- [EXERCISE GOAL] Retype all the entries word for word, but omit the pictures.

-- EXTRACTED MATERIAL follows --

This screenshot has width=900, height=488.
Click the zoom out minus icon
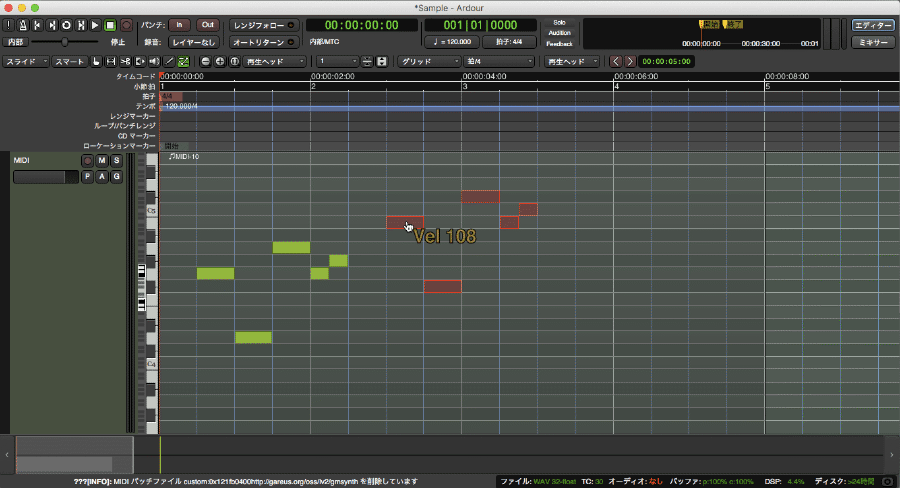[206, 62]
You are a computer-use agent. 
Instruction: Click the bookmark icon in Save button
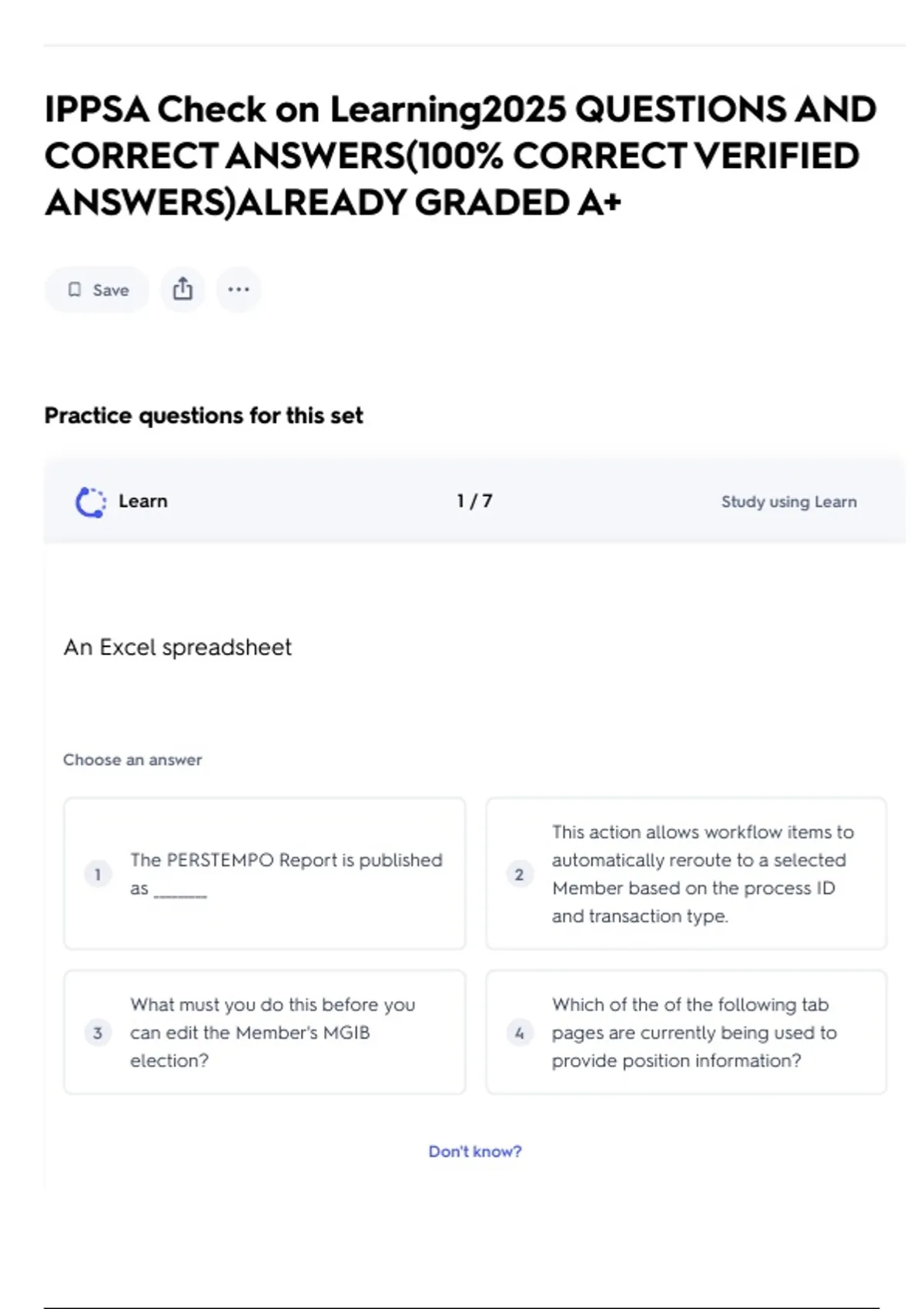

-- EXTRACTED MATERIAL concluded --

- [FINISHED EXERCISE]
This screenshot has width=900, height=488.
Click the zoom out minus icon
[206, 62]
You are a computer-use agent. 
Instruction: Click the bookmark icon in Save button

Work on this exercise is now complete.